Int J Radiat Oncol Biol Phys. 2021 Nov 01. pii: S0360-3016(21)01435-8. [Epub ahead of print]111(3S):
e131-e132
PURPOSE/OBJECTIVE(S): Malignant pleural mesothelioma (MPM) is a rare but aggressive cancer arising from the cells of the thoracic pleura. Its anatomic complexity, large surface area, and unique location pose challenges for target coverage while sparing adjacent organs at risk (OARs) during treatment planning for adjuvant radiotherapy after pleurectomy and decortication. We aimed to investigate the associations between patient/target characteristics and achievable dosimetric plan quality with overall survival.MATERIALS/METHODS: Sixty patients with MPM patients who were treated on a tomotherapy unit between 2013-2018 at a single institution were included. All patients received helical IMRT with 45 Gy/25 fractions. Dosimetric quantities for the lungs, heart, and liver were systematically examined for 37 right-sided (RSM) and 23 left-sided mesothelioma (LSM) patients. Patient characteristics and/or planning dosimetric metrics were input into machine learning algorithms, e.g., LASSO regression, support vector machine (SVM), and multiple layer perceptron (MLP), in order to construct predictive models for overall survival. The performance of predictive models was evaluated with area under the curve (AUC) using 3-fold cross validation.

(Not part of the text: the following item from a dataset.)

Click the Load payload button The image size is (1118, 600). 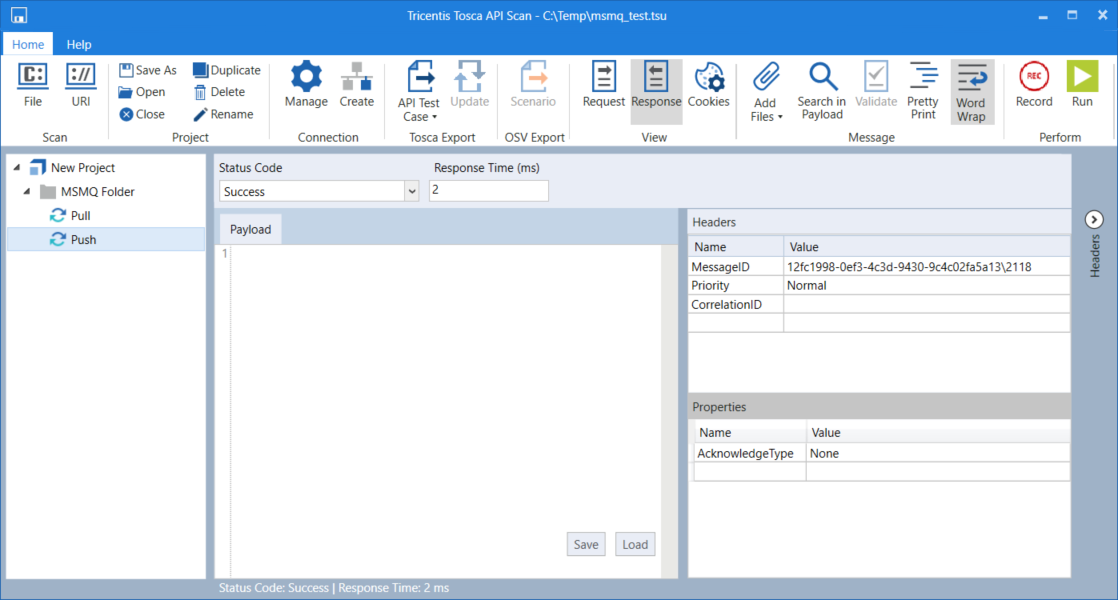pos(635,544)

Normal tissue complication probabilities (NTCP) for selected OARs were estimated using the Lyman-Kutcher-Burman model based on individual dose volume histograms.

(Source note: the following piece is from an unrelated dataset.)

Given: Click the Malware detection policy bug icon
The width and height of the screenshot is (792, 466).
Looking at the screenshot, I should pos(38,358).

RESULTS: The achieved dosimetric endpoints were significantly different (P < 0.05) between LSM vs. RSM patients, respectively: ipsilateral lung V20Gy of 91.2 ± 6.7 vs. 85.3 ± 6.5%, ipsilateral mean lung doses of 39.1 ± 3.8 vs. 36.9 ± 2.5 Gy, heart mean doses of 25.2 ± 3.6 vs. 18.8 ± 3.7 Gy, and liver mean doses of 10.6 ± 2.7 vs. 23.4 ± 4.2 Gy. There was no significant difference in total lung - planning target volume (PTV) mean dose, 13.4 ± 2.0 vs. 14.4 ± 1.5 Gy, nor expected lung pneumonitis for the LSM vs. RSM. No differences were observed between PTV coverage of 94.2 ± 1.2 vs. 93.4 ± 2.4%, and average survival intervals were 16.8 ± 14.4 months and 18.0 ± 18.0 months after RT between LSM vs. RSM. The MLP model achieved AUCs of 0.65, 0.67 and 0.71 using patient characteristics, dosimetric features, and combined features. The identified predictors most associated with overall survival were age, PTV volume, ipsilateral lung volume/V20Gy, and ipsilateral lung - PTV V20Gy CONCLUSION: We demonstrated correlations between patient specific characteristics and achieved planning dosimetric parameters for left- and right-sided MPM treatment planning endpoints. Combining patient characteristics and dosimetric endpoints, the multivariate predictive model achieved decent performance in predicting overall survival. The predictive model may guide treatment planning to achieve optimal planning dosimetry, and to improve clinical outcome via personalized treatment for MPM.